> _What you have to do_
Below are entries. Copy exactly the lines running from the line that holds "Productos (81, 98)" to the line that holds "loguearte (610, 337)", with both ends included.

** Extracted entries follows **

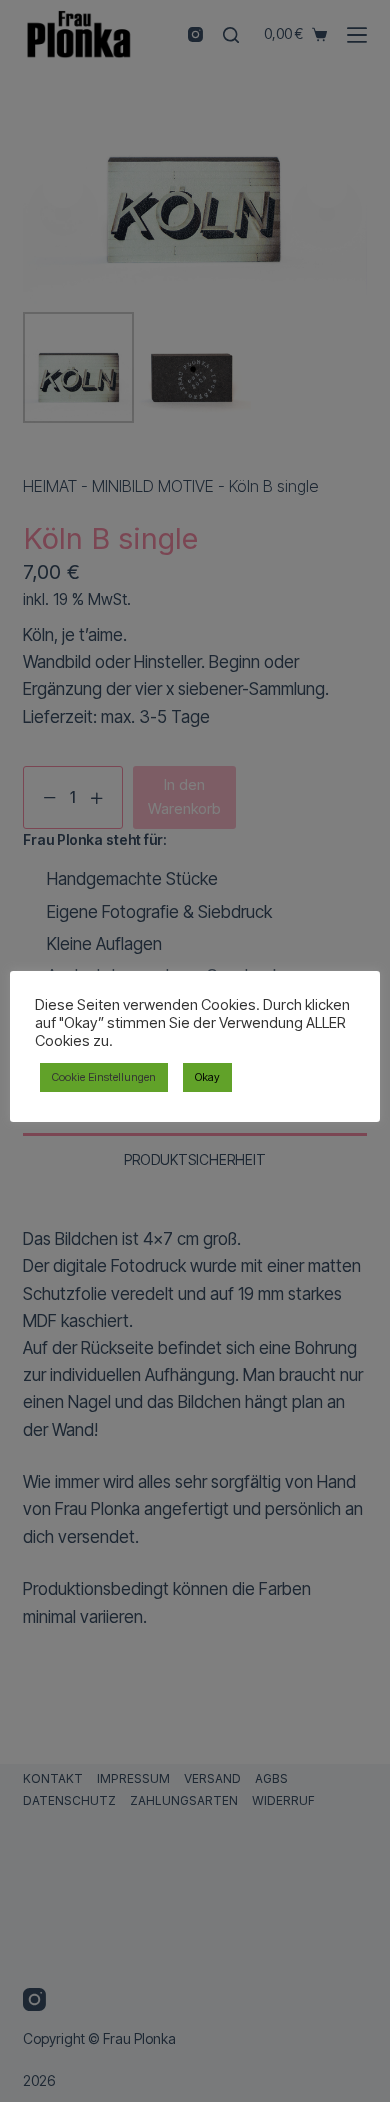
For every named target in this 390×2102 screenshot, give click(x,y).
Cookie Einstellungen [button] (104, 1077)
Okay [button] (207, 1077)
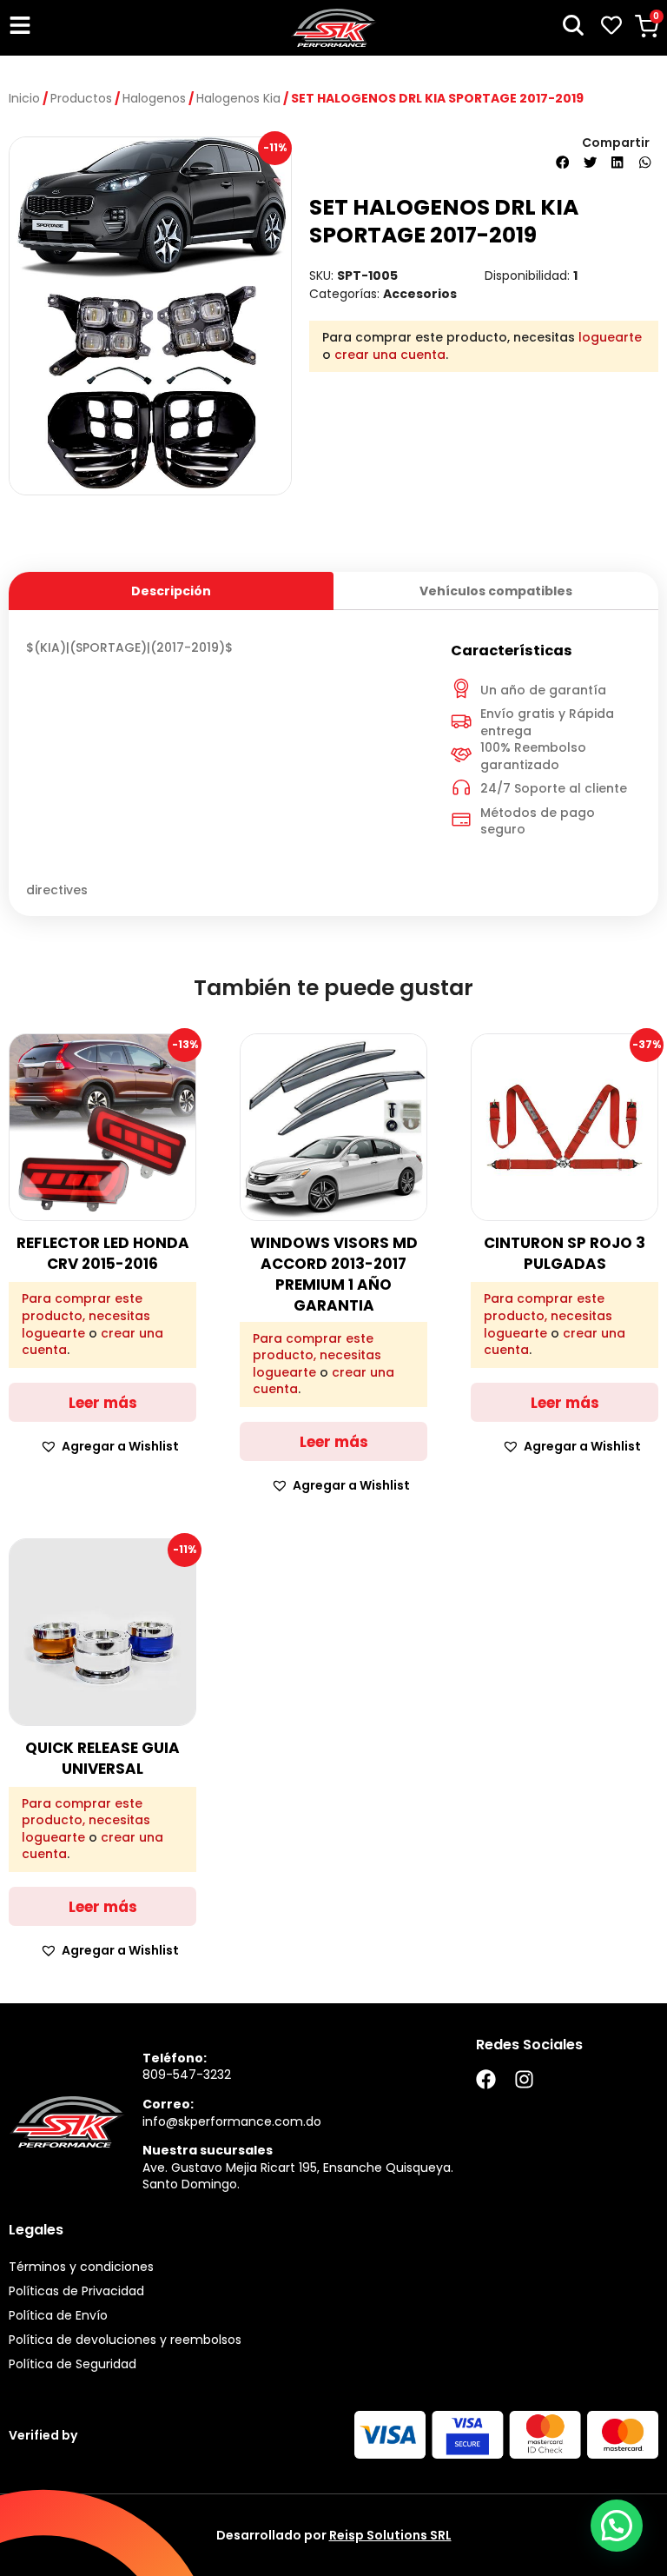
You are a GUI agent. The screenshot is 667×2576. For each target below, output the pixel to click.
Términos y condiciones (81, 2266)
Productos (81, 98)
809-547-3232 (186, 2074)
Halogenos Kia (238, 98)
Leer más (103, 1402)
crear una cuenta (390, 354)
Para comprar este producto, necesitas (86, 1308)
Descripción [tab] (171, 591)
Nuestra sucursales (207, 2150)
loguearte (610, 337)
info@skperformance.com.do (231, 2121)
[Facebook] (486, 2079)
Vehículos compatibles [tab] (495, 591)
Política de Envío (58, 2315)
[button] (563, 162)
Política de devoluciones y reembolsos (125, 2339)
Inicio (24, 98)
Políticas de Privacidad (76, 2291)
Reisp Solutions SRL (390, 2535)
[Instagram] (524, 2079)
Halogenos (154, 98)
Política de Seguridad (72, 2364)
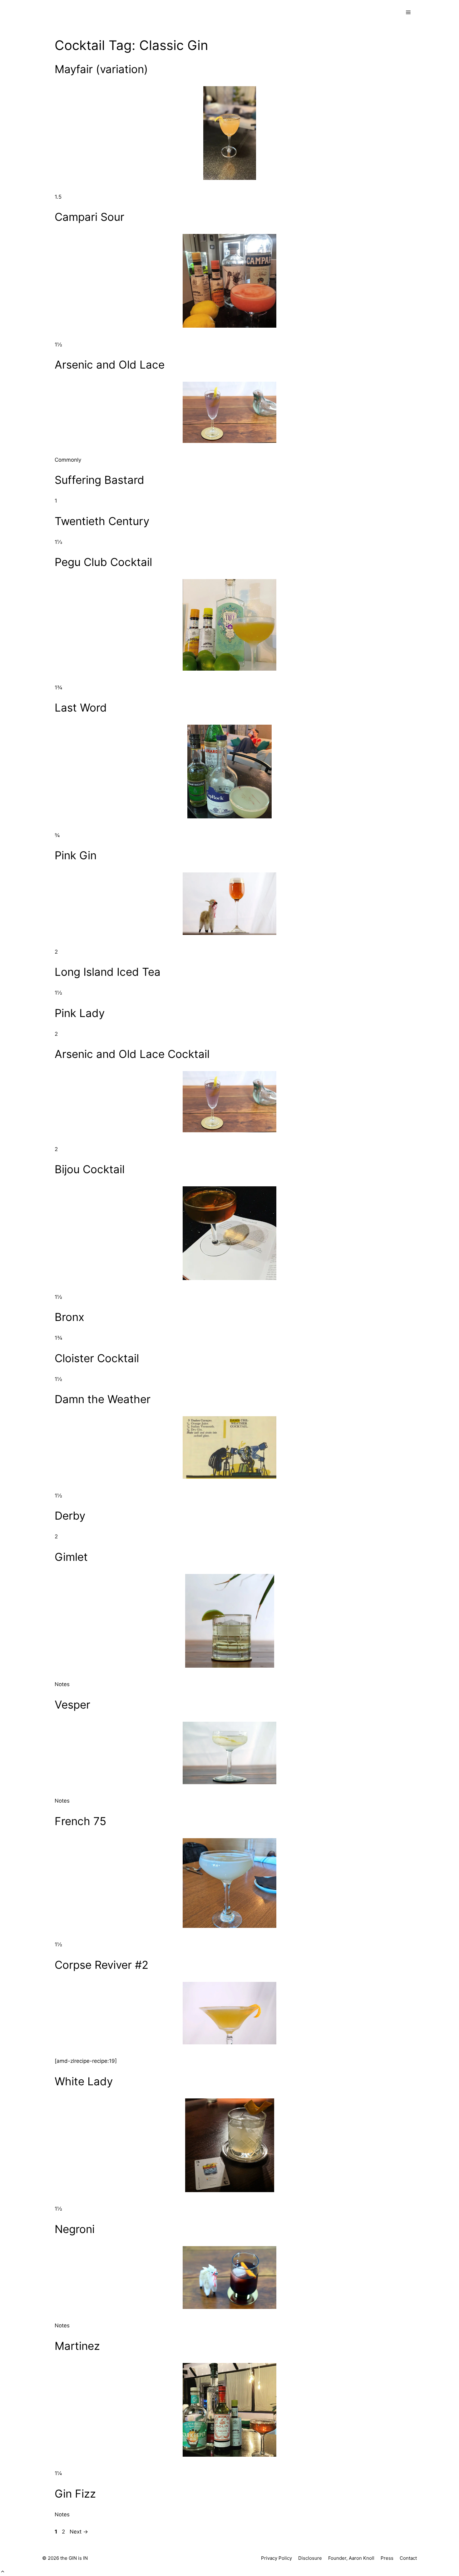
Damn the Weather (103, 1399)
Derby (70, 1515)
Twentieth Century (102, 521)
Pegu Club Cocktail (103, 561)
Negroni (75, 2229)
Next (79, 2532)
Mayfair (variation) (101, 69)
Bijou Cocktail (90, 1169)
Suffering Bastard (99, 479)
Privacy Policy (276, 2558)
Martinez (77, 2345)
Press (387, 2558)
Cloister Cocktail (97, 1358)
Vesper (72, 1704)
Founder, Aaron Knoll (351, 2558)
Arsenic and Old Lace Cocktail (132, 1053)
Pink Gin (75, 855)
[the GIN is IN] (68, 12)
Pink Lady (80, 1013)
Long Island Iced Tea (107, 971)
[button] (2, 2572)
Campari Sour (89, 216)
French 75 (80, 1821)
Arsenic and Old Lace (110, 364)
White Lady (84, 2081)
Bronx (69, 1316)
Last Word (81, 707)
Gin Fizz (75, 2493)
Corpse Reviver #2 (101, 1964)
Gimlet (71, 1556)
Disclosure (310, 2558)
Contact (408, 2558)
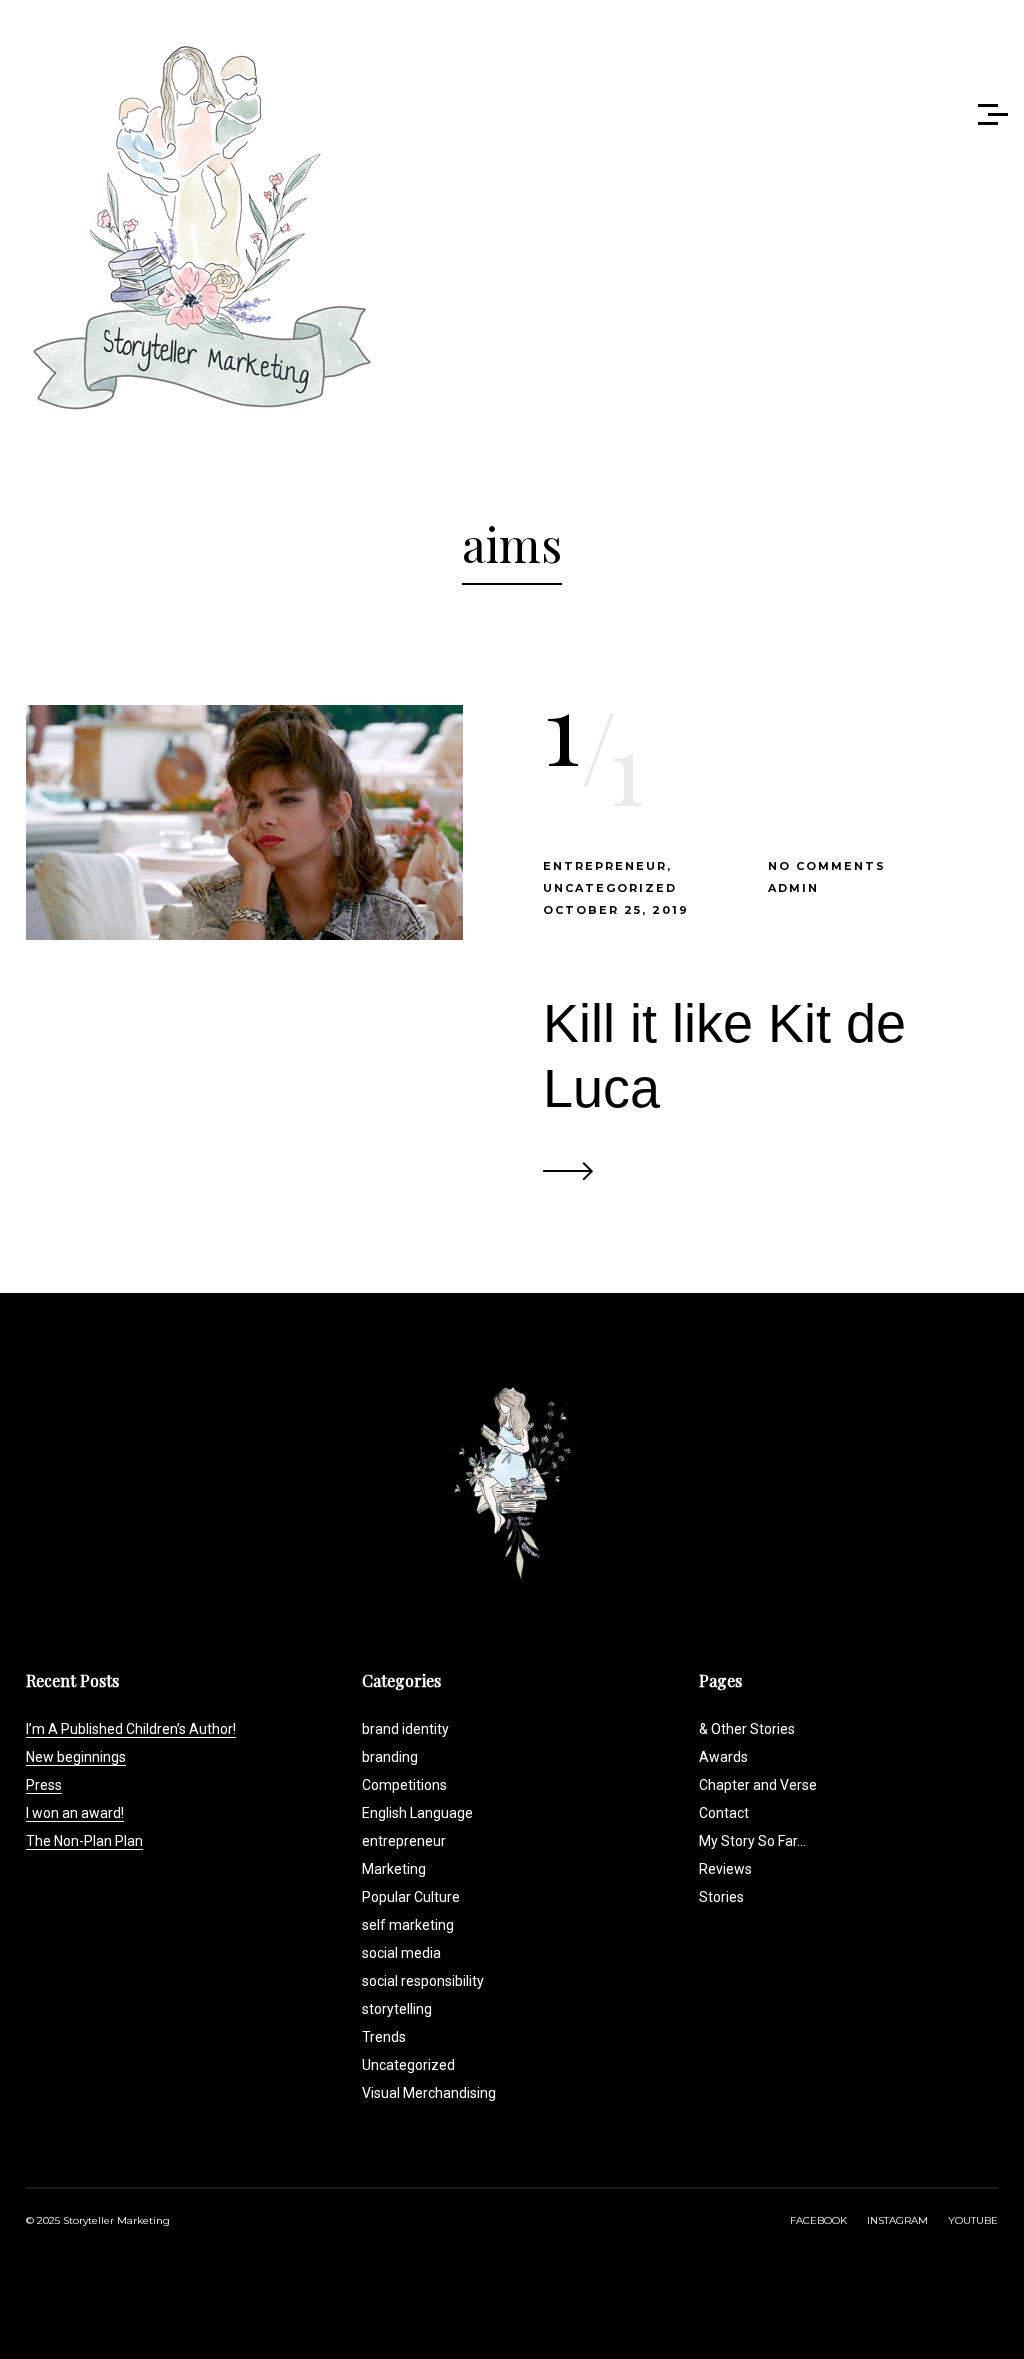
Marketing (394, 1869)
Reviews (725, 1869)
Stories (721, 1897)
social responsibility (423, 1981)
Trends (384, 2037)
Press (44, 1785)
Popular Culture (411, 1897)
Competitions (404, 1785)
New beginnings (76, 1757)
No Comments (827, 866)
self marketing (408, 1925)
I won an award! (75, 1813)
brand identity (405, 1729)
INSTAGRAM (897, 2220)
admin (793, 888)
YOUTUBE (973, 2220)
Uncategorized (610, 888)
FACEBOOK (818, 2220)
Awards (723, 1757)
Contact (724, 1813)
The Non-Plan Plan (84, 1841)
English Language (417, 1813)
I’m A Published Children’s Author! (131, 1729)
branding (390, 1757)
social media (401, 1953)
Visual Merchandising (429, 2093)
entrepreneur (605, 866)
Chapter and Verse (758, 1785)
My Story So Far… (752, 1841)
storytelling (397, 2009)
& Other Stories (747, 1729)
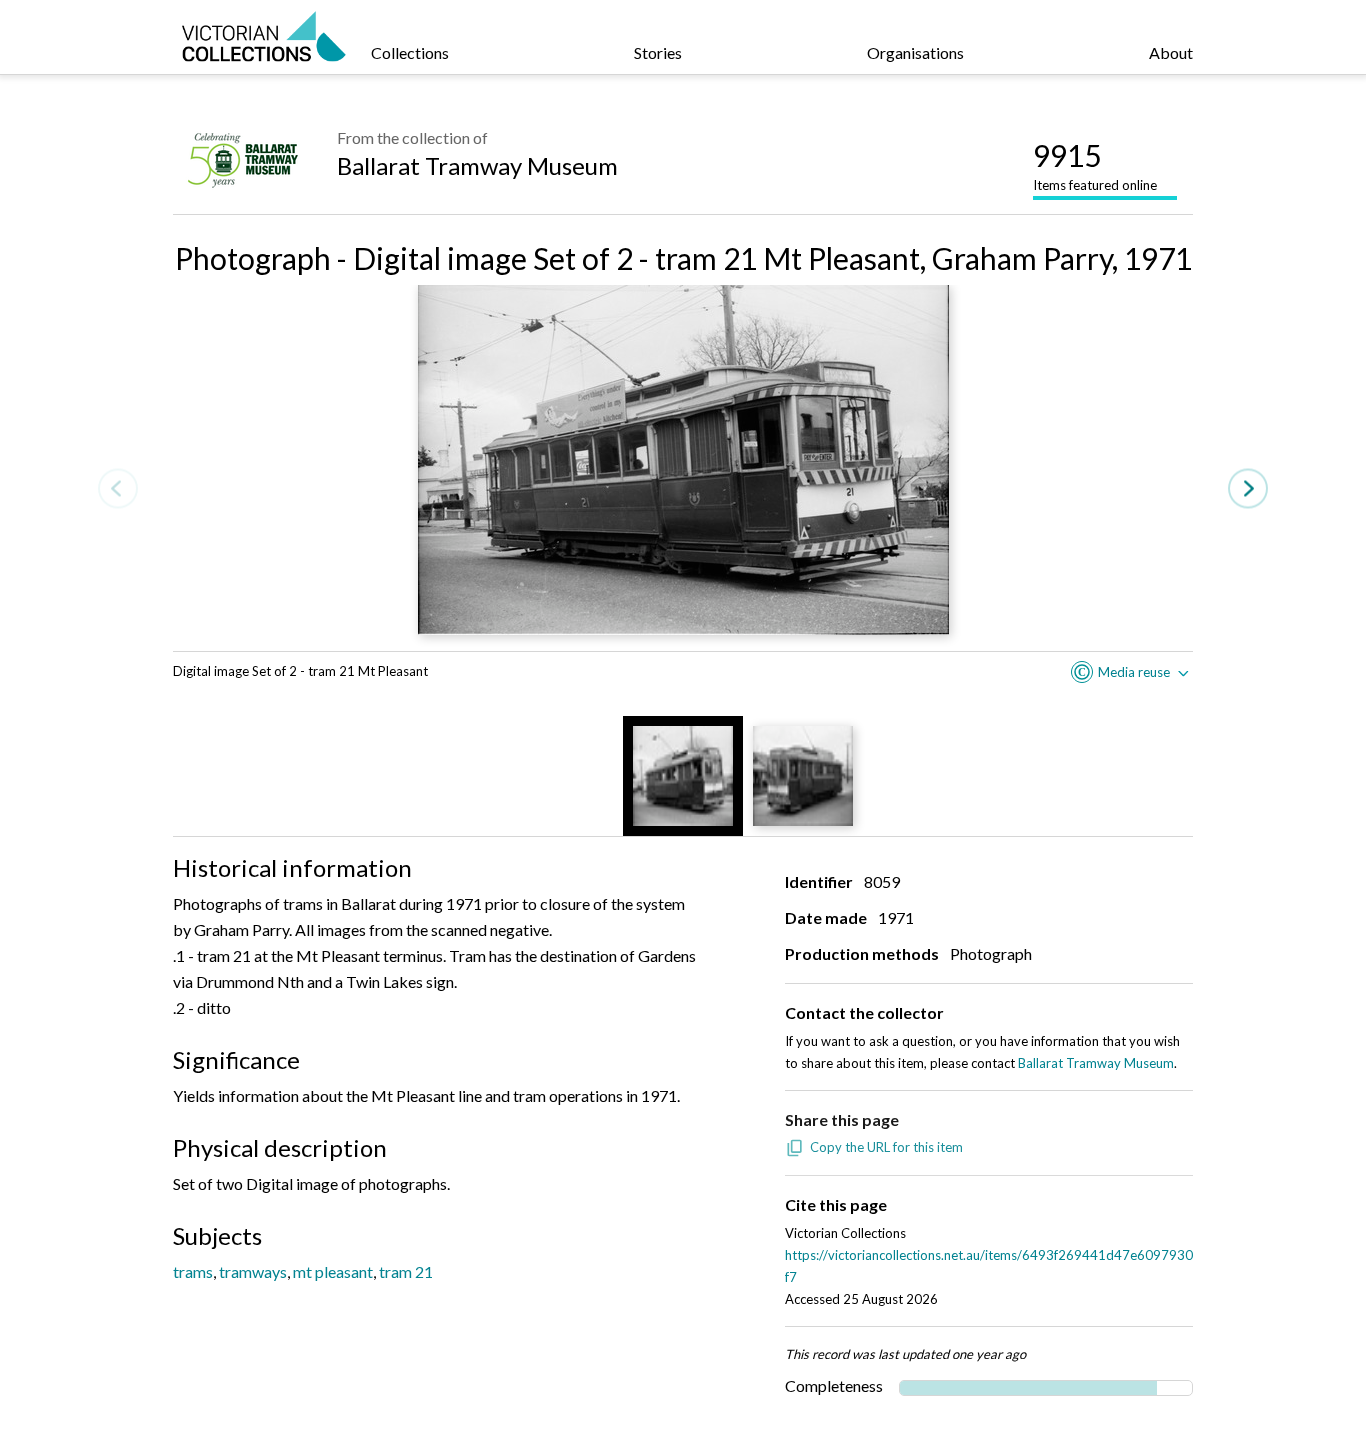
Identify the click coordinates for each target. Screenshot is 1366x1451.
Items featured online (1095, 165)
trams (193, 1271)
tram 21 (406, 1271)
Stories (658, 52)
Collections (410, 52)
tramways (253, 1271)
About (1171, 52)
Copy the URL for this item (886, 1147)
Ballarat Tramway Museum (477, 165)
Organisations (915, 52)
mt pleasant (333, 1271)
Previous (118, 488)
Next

** End of Extracted entries **

> _Result of the task_
Productos (81, 98)
809-547-3232 (186, 2074)
Halogenos Kia (238, 98)
Leer más (103, 1402)
crear una cuenta (390, 354)
Para comprar este producto, necesitas (86, 1308)
Descripción [tab] (171, 591)
Nuestra sucursales (207, 2150)
loguearte (610, 337)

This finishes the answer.